Schieffer has covered Washington for CBS News for more than 30 years and is
one of the few broadcast or print journalists to have covered all four major
beats in the nation's capital -- the White House, the Pentagon, the State
Department and Capitol Hill. He has been chief Washington correspondent since
1982 and congressional correspondent since 1989 and has covered every
presidential campaign and been a floor reporter at all of the Democratic and
Republican National Conventions since 1972. He began anchoring Face The Nation
in May 1991.
Schieffer is a member of the Broadcasting/Cable Hall of Fame and is the
recipient of the 2003 Paul White Award, presented by the Radio-Television News
Directors Association. The award recognizes an individual's lifetime
contribution to electronic journalism. Past CBS recipients include Edward R.
Murrow ('64), Morley Safer ('66), Walter Cronkite ('70, '81), Don Hewitt ('87),
Mike Wallace ('91), Charles Kuralt ('94), Dan Rather ('97) and Ed Bradley
(2000).
He has won many other broadcast journalism awards, including six Emmy Awards
and two Sigma Delta Chi Awards. Schieffer is the 2004 recipient of the
International Radio and Television Society Foundation Award and the American
News Women's Club Helen Thomas Award for Excellence in Journalism. In 2002, he
was chosen as Broadcaster of the Year by the National Press Foundation. He has
been a principal anchor for CBS News since 1973, when he was named anchor of
the CBS Sunday Night News.
In August 1996, Schieffer stepped down as anchor of the Saturday edition of
the CBS Evening News, a post he held for 20 years. He and his colleague, Dan
Rather, stand as the only two 20-year anchors of a regularly scheduled network
news broadcast.
Schieffer joined CBS News in 1969 and, after a brief stint as a general
assignment reporter, was named Pentagon correspondent, a post he held for four
years.
Before joining CBS News, he was a reporter at the Fort Worth Star-Telegram
and, in 1965, became the first reporter from a Texas newspaper to report from
Vietnam. Schieffer later became news anchor at WBAP-TV Dallas/Fort Worth, a
post that eventually led to his joining CBS News.
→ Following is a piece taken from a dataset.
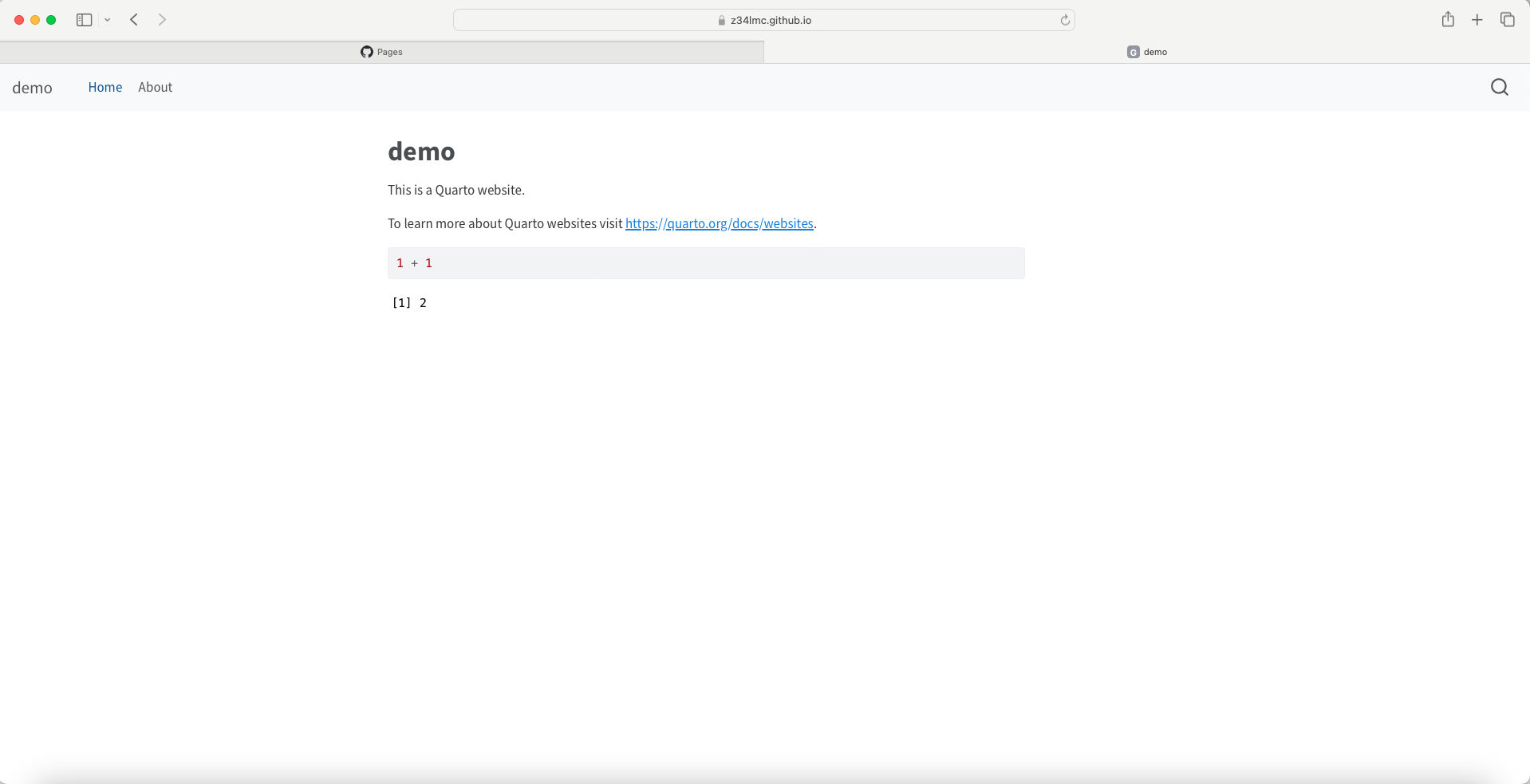Reload the page in the address bar

(x=1064, y=20)
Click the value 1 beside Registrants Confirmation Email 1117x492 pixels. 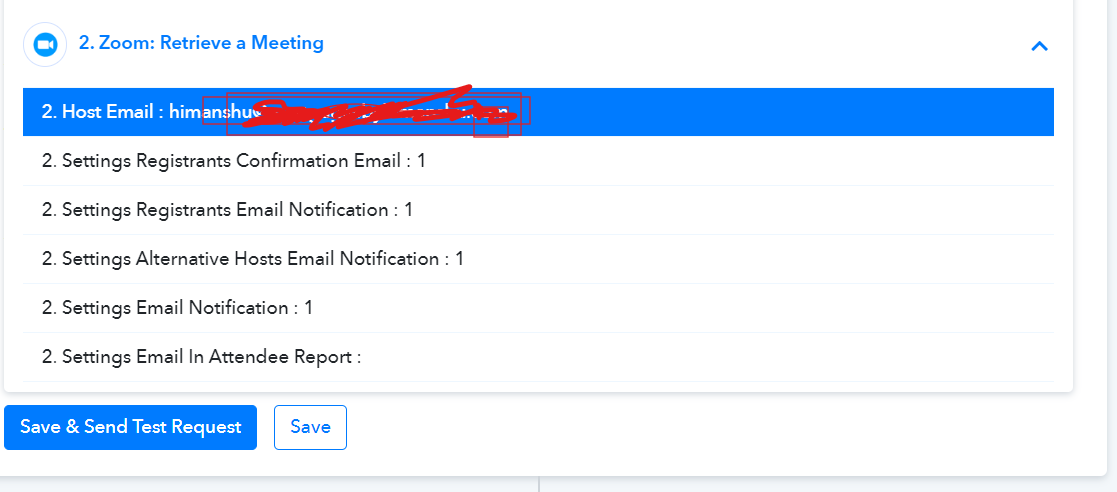pos(421,161)
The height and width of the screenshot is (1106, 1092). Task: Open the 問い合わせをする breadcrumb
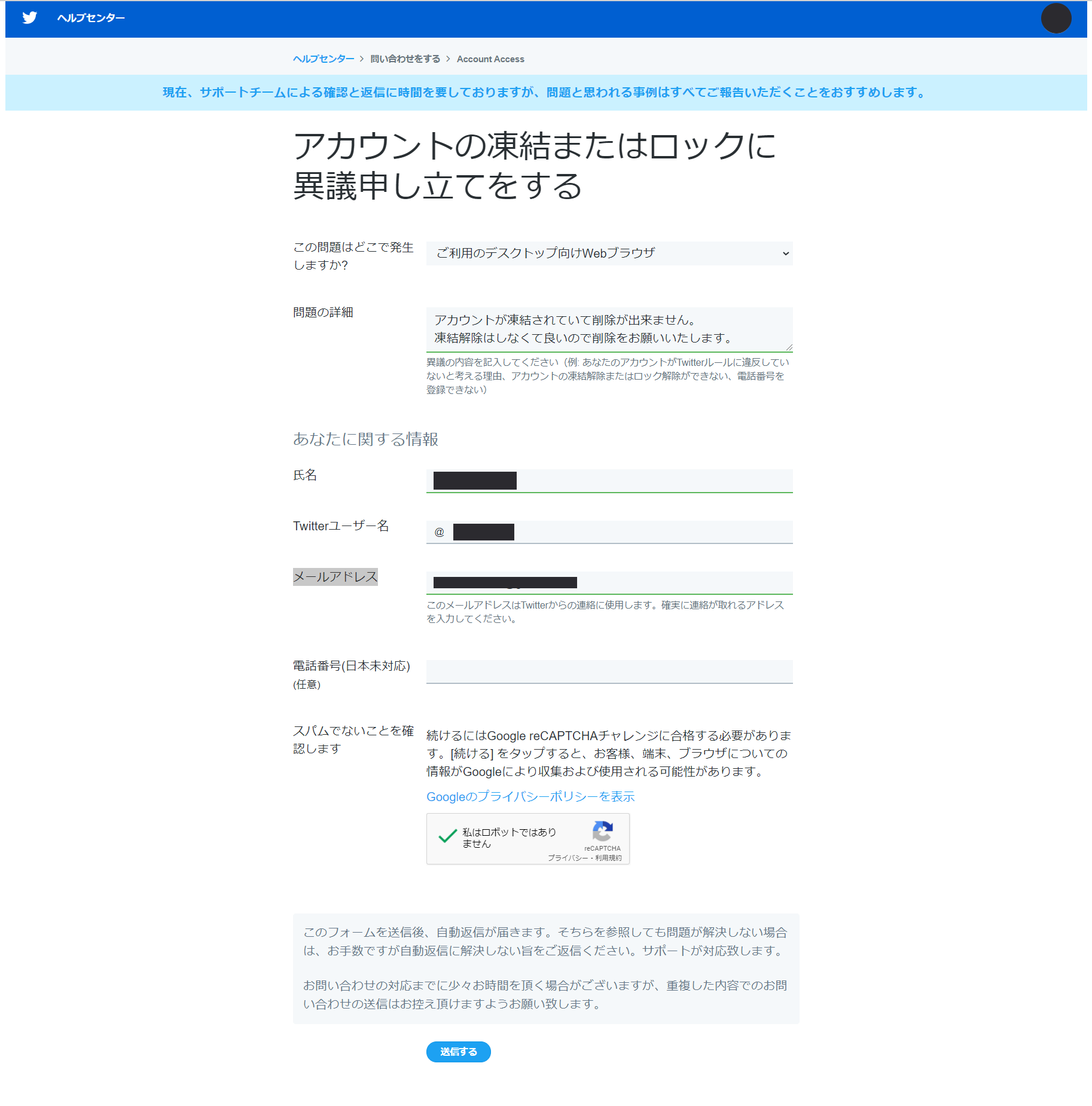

He is the author of "Face The Nation: My Favorite Stories from the First 50
Years of the Award-winning News Broadcast," as well as the 2003 The New York
Times bestseller, "This Just In: What I Couldn't Tell You On TV" and "Acting
President," published in 1989.
Schieffer was born in Austin, Texas. He and his wife reside in Washington,
D.C. They have two daughters and twin granddaughters.